A fine 2015 la raccolta amministrata scende al 33,4%, quella gestita sale al 38,1% e i prodotti assicurativi raggiungono il valore massimo del 12,1%.
I macrotrend del mercato finanziario e l’evoluzione normativa stanno andando nella stessa direzione. E accompagnano l’industria del private banking a un abbassamento del rischio legato a un’eccessiva rotazione degli investimenti. In altre parole, il core business si sposta sempre di più dall’attività di negoziazione e collocamento all’attività di gestione e consulenza. È quanto emerge da un’indagine sul settore dell’AIPB, l’associazione italiana del private banking. A fine 2015 si scatta una fotografia che vede una redistribuzione della raccolta in questi termini: quella amministrata scesa al 33,4%, quella gestita salita al 38,1% e i prodotti assicurativi raggiungere il valore massimo del 12,1%.

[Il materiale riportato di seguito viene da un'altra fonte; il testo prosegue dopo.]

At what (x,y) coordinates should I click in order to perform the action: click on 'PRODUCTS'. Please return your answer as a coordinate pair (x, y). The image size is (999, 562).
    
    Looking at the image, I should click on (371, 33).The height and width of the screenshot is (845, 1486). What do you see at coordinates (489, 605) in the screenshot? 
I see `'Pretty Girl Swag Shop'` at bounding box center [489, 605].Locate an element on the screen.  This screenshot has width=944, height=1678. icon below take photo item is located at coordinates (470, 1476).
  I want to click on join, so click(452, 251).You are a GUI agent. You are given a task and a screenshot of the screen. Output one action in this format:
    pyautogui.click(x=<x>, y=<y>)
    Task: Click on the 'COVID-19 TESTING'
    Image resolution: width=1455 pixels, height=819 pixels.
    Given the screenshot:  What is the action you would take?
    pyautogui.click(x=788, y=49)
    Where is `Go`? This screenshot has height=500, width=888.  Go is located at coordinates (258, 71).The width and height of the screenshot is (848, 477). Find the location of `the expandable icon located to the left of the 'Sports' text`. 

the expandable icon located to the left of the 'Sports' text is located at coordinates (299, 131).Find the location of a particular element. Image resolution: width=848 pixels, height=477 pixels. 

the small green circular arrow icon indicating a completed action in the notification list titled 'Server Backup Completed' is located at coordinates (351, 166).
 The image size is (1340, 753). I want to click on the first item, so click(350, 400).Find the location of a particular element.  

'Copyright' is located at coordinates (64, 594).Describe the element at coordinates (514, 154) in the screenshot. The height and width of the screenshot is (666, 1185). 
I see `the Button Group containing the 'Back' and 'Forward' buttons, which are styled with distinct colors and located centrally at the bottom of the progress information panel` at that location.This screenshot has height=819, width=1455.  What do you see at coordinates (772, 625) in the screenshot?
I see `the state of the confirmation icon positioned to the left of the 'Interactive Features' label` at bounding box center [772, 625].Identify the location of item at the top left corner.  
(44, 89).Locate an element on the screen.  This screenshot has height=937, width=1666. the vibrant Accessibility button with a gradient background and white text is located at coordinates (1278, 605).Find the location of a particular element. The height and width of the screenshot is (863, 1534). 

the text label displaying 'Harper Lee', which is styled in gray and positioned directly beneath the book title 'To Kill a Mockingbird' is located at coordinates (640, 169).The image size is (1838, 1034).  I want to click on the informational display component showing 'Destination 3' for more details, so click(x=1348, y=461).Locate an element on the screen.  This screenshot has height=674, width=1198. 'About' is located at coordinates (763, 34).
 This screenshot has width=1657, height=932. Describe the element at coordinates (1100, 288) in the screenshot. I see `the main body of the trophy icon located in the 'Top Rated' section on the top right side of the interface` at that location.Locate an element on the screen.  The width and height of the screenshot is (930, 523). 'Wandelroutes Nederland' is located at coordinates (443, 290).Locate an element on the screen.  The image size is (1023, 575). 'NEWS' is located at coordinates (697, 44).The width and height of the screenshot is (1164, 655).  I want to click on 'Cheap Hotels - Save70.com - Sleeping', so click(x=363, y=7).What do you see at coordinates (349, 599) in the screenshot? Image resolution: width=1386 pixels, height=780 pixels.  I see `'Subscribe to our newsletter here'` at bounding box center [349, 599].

In particolare, se si entra nel dettaglio e si analizza l’andamento dell’asset mix del private banking in Italia, secondo le rilevazioni svolte trimestralmente dall’Ufficio studi AIPB con la collaborazione di tutti gli istituti private aderenti all’associazione, le gestioni patrimoniali (nella maggior parte dei casi prodotte da terzi) corrispondono a 103.096 milioni e i fondi comuni di investimento 97.434 milioni, tra i quali il 38,4% è rappresentato ancora da fondi obbligazioni pur essendo in decrescita costante da tre trimestri consecutivi. Dalla riallocazione della composizione dell’asset mix di settore deriva anche un andamento positivo del margine da servizi del settore private che vede il 60,5% dei ricavi derivare dalla raccolta gestita mentre solo il 12,9% dipende dalla raccolta amministrata e il 3,1% può essere classificato come fee di consulenza a pagamento. Ma il dettaglio interessante, nell’analisi del margine da servizi da raccolta gestita, è che si tratta di ricavi di natura ricorrente per il 82% del loro valore totale.
Fanno sapere dall’Ufficio Studi: “l’introduzione di MiFID 2 porterà al settore ulteriori stimoli al cambiamento, richiedendo un maggior grado di formalizzazione dei processi di selezione dei prodotti finanziari che compongono la gamma di offerta, delle strategie commerciali specifiche per la clientela private e di monitoraggio degli investimenti effettuati lungo tutto l’arco temporale della loro durata. L’enfasi normativa a favore della componente di servizio, sta infatti accentuando il successo dei prodotti ad alto contenuto di servizio con riferimento alle nuove tipologie di fondi, alle gestioni patrimoniali e ai prodotti assicurativi anche se i provvedimenti Consob sui prodotti complessi hanno acceso un faro sulle precauzioni che è utile prendere nel consigliarli alla clientela”.
I portafogli private risultano ampiamente diversificati e in uno scenario di trasparenza dei costi al cliente e di contrazione dei tassi di interesse sarà strategico per i distributori motivare concretamente il ruolo giocato da ogni singolo prodotto nell’asset allocation di portafoglio. “La clientela private, infatti, pur non mostrando una particolare propensione al rischio ha, rispetto alla clientela retail, indubbiamente una maggiore capacità di investimento a lungo termine e una costante esigenza di ottimizzazione fiscale. Queste le leve principali alla base dell’utilizzo di prodotti ad alto contenuto di servizio che sempre più spesso vengono sviluppati in regime di outsourcing stringendo accordi con case prodotto partner selezionate e non necessariamente captive”.